Data shown –

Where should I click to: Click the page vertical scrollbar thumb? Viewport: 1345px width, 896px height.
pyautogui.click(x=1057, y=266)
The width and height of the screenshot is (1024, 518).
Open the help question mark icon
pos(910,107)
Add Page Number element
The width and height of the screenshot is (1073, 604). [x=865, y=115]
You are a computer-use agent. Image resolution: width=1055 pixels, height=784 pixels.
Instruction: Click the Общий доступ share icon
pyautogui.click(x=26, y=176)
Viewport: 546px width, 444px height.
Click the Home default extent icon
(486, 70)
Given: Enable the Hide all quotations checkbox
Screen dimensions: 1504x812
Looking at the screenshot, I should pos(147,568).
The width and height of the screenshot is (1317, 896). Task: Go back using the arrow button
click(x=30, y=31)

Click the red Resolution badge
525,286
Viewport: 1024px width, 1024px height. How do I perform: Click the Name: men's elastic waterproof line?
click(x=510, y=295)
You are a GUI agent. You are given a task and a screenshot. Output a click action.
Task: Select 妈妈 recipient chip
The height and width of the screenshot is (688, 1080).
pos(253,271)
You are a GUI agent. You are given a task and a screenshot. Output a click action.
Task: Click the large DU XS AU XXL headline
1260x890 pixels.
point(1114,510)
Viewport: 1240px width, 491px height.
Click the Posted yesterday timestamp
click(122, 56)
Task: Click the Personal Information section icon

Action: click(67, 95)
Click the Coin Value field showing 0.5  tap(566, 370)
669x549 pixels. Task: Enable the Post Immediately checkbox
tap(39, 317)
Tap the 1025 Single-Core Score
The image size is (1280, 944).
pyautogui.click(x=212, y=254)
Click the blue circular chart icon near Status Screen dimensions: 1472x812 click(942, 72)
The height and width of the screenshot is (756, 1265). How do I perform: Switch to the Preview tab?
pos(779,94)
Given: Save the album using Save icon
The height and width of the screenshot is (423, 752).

Problem statement – Reproduce every one of the records above word for word.

Answer to the task –
Where should I click to: Click the page vertical scrollbar thumb? Viewport: 1345px width, 896px height.
pyautogui.click(x=1057, y=266)
The width and height of the screenshot is (1024, 518).
Open the help question mark icon
pos(910,107)
Add Page Number element
The width and height of the screenshot is (1073, 604). [x=865, y=115]
You are a computer-use agent. Image resolution: width=1055 pixels, height=784 pixels.
Instruction: Click the Общий доступ share icon
pyautogui.click(x=26, y=176)
Viewport: 546px width, 444px height.
Click the Home default extent icon
(486, 70)
Given: Enable the Hide all quotations checkbox
Screen dimensions: 1504x812
Looking at the screenshot, I should pos(147,568).
The width and height of the screenshot is (1317, 896). Task: Go back using the arrow button
click(x=30, y=31)

Click the red Resolution badge
525,286
Viewport: 1024px width, 1024px height. How do I perform: Click the Name: men's elastic waterproof line?
click(x=510, y=295)
You are a GUI agent. You are given a task and a screenshot. Output a click action.
Task: Select 妈妈 recipient chip
The height and width of the screenshot is (688, 1080).
pos(253,271)
You are a GUI agent. You are given a task and a screenshot. Output a click action.
Task: Click the large DU XS AU XXL headline
1260x890 pixels.
point(1114,510)
Viewport: 1240px width, 491px height.
Click the Posted yesterday timestamp
click(122, 56)
Task: Click the Personal Information section icon

Action: click(67, 95)
Click the Coin Value field showing 0.5  tap(566, 370)
669x549 pixels. Task: Enable the Post Immediately checkbox
tap(39, 317)
Tap the 1025 Single-Core Score
The image size is (1280, 944).
pyautogui.click(x=212, y=254)
Click the blue circular chart icon near Status Screen dimensions: 1472x812 click(942, 72)
The height and width of the screenshot is (756, 1265). How do I perform: Switch to the Preview tab?
pos(779,94)
Given: Save the album using Save icon
The height and width of the screenshot is (423, 752).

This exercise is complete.